Because kids are so much better off NOT knowing about the negative influence of drugs! It's best if kids get their information on the street, from their peers, about the effects of meth, crack, pot and the like! In fact, let's get rid of all books for kids that deal with sex and drugs! Let's pretend these things don't exist and let kids find out about them on their own through trial and error while reading wholesome novels about puppies. Good plan folks.

To show support for Ellen Hopkins and to protest censorship the following authors have pulled out of the festival: Pete Hautman, Melissa De La Cruz, Matt De La Pena, and Tera Lynn Childs, and probably more will follow. I applaud Ms. Hopkins for bringing this issue forward instead of going quietly into the night. She's standing up for herself, for literature, and for kids, and we should all stand with her.


  1. I just read about this on another blog, too. I'm so saddened that people feel they can impose their (stupid, backwards-thinking) beliefs on other people's children this way. If you don't want your children to hear a speaker or read her books, deal with it yourself. Have the guts to tell your kids, "I know everyone else is going to the teen lit festival, but we don't believe that one of the speakers' work is appropriate for you." (And deal with the repercussions of that in your own household.) It is, in my opinion as a parent, *terrible* parenting to show your children that the appropriate response to an opposing opinion is to bully the other opinion away.

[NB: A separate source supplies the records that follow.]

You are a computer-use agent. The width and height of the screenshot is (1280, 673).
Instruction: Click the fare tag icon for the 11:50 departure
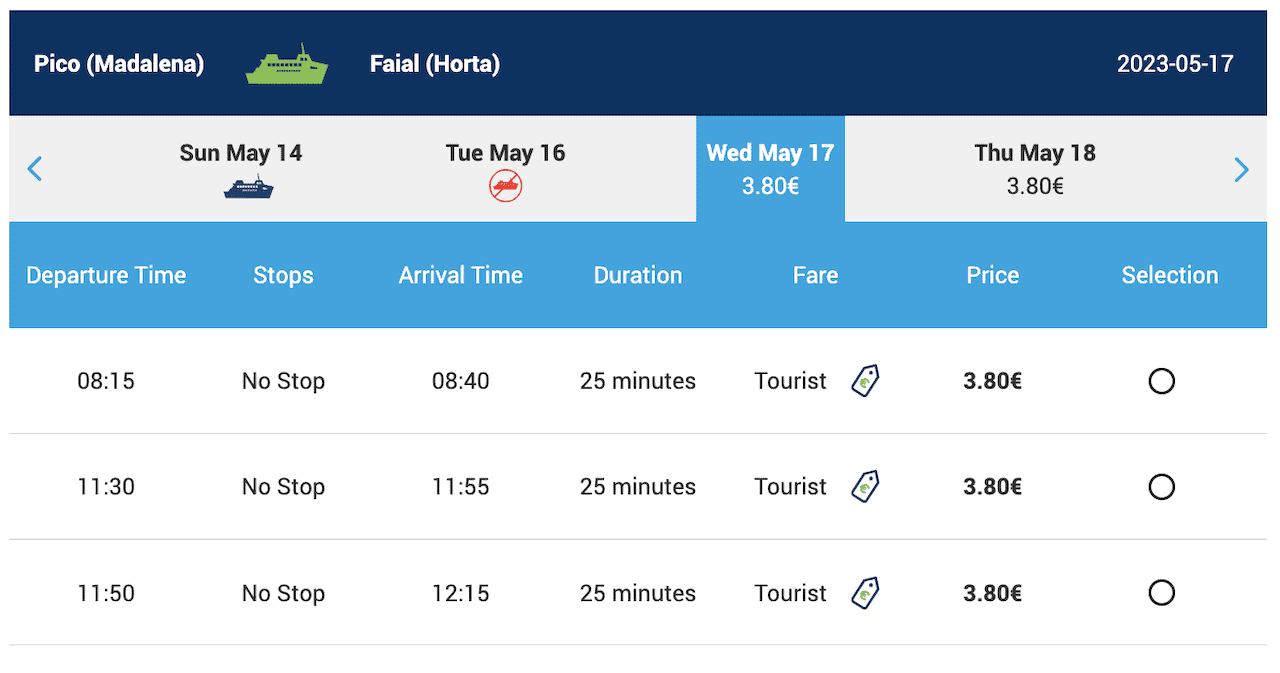tap(865, 593)
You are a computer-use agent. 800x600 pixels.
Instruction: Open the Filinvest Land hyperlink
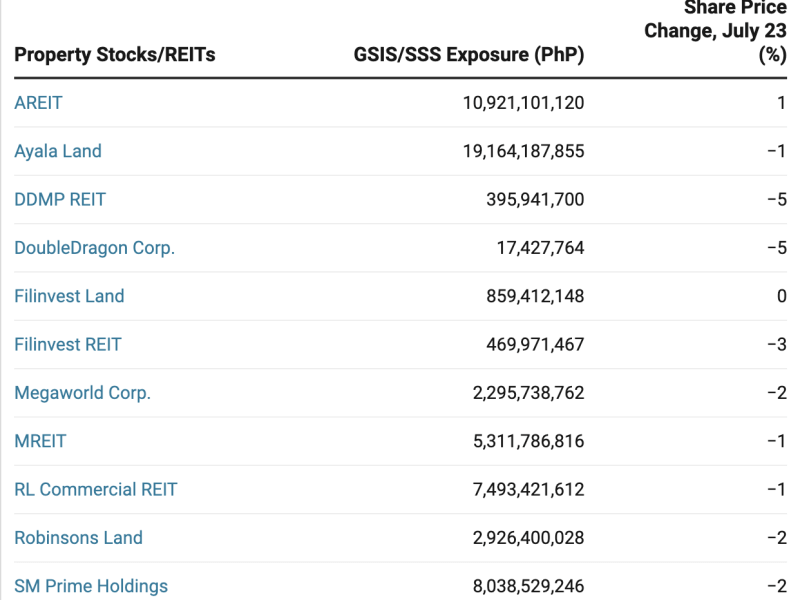68,296
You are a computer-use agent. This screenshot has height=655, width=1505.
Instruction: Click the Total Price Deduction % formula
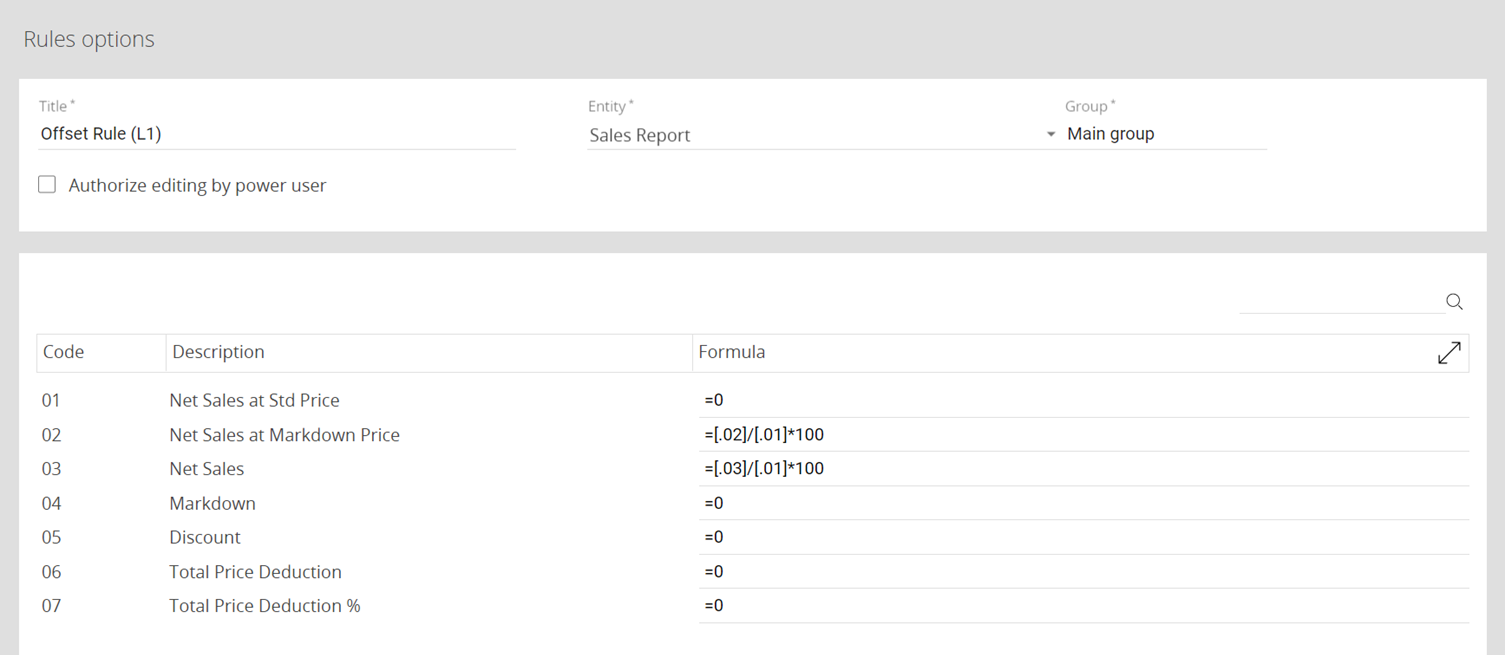click(1083, 606)
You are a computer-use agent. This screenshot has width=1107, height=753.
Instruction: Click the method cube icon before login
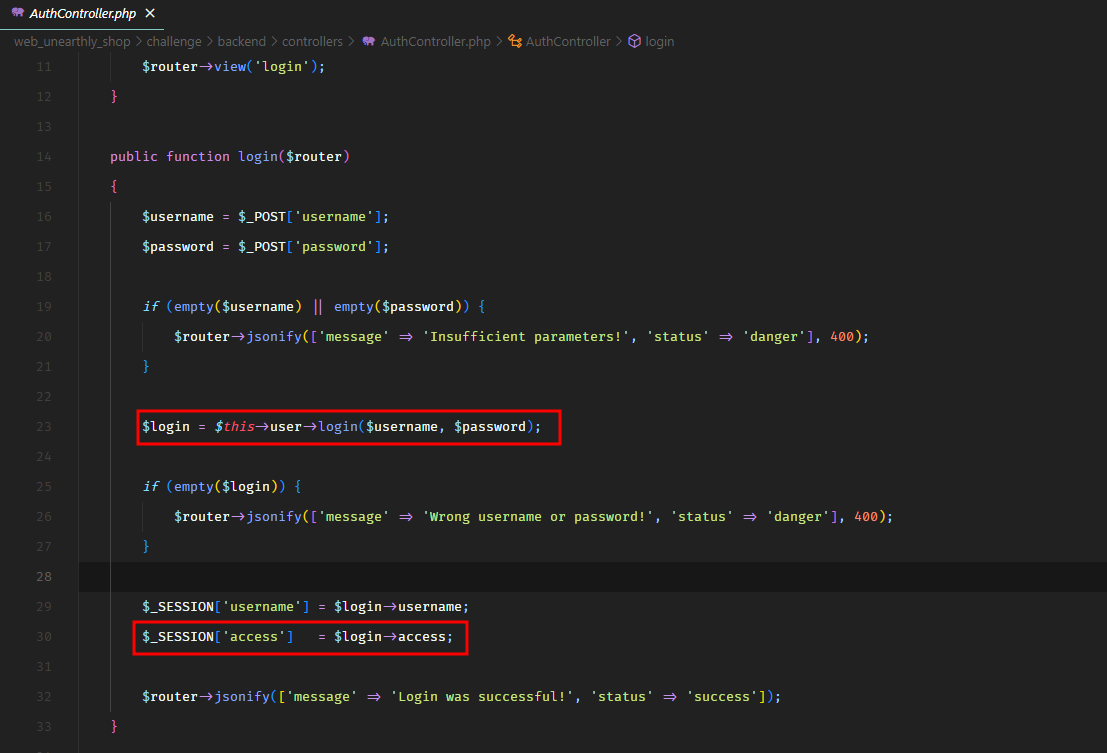(634, 41)
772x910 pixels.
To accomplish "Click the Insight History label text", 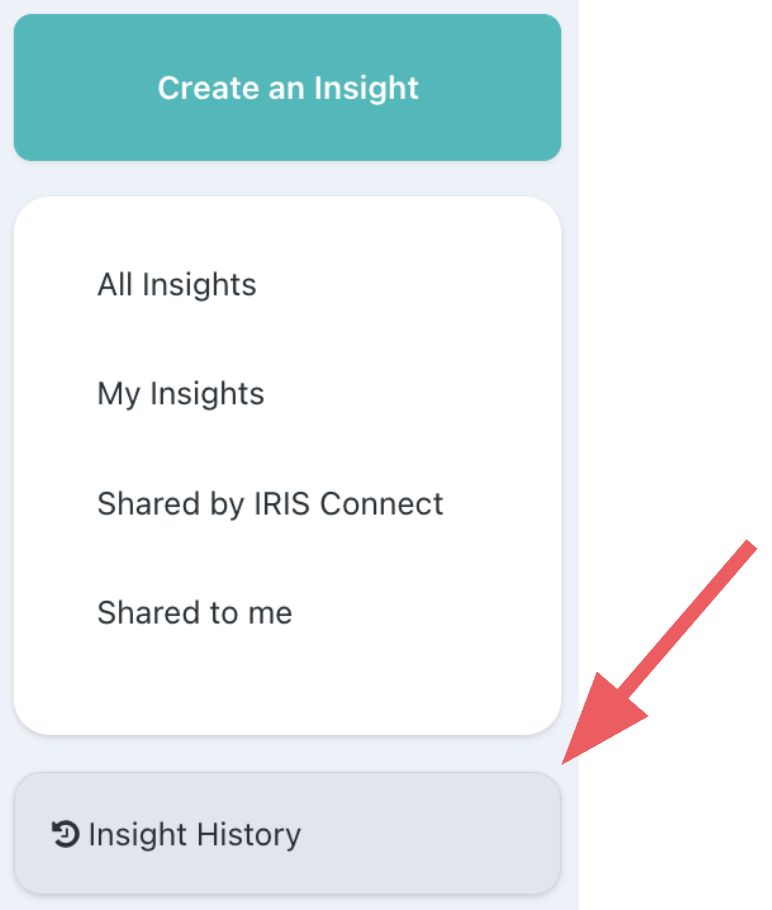I will (x=195, y=834).
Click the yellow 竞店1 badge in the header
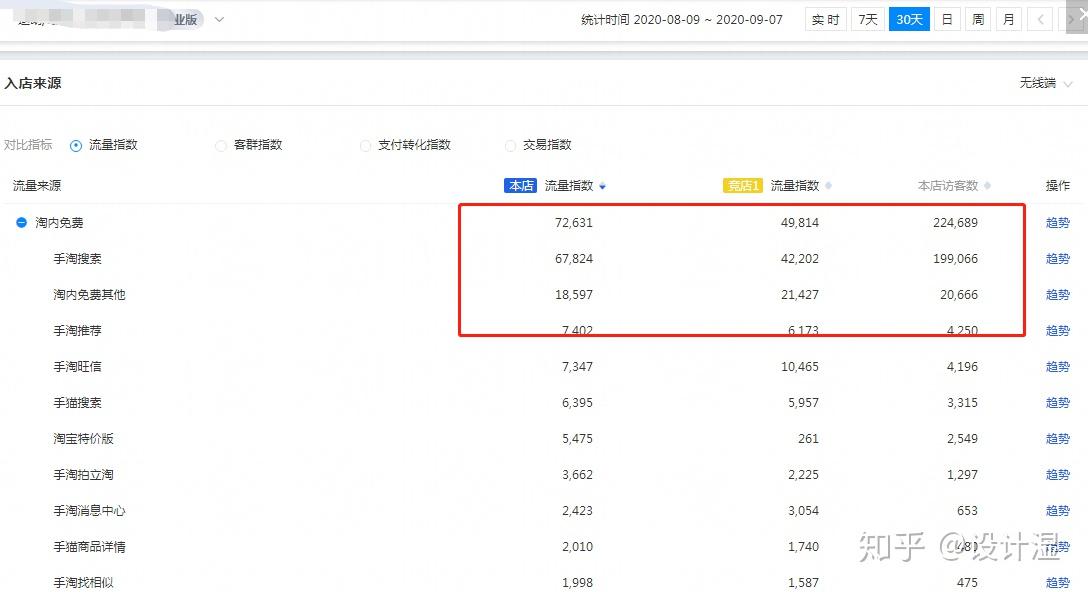Viewport: 1088px width, 592px height. (743, 185)
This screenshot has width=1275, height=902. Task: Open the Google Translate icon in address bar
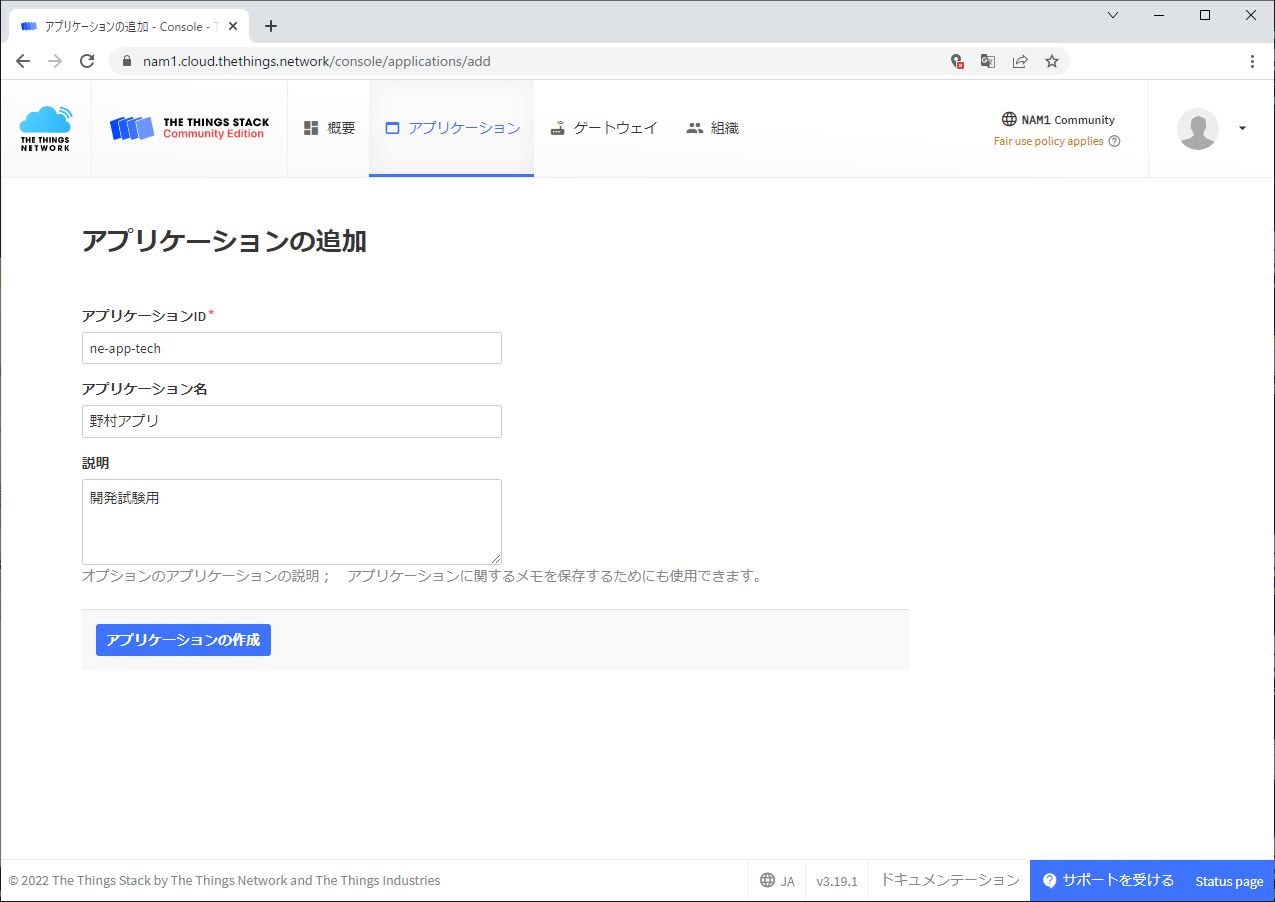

  2. Well said, Amy! I, too, have met Ellen, and seen her speak (and I've read her books), and I think you summarize it brilliantly when you state that she "generously shares her heartbreak in the hope that she can keep other kids from going down that self destructive path."

    The one thing literature must be is honest. There are those who would rather avoid honest discussions with teens, which is fine. But for those people to prevent others who choose to from engaging in honest discussions is sad and destructive.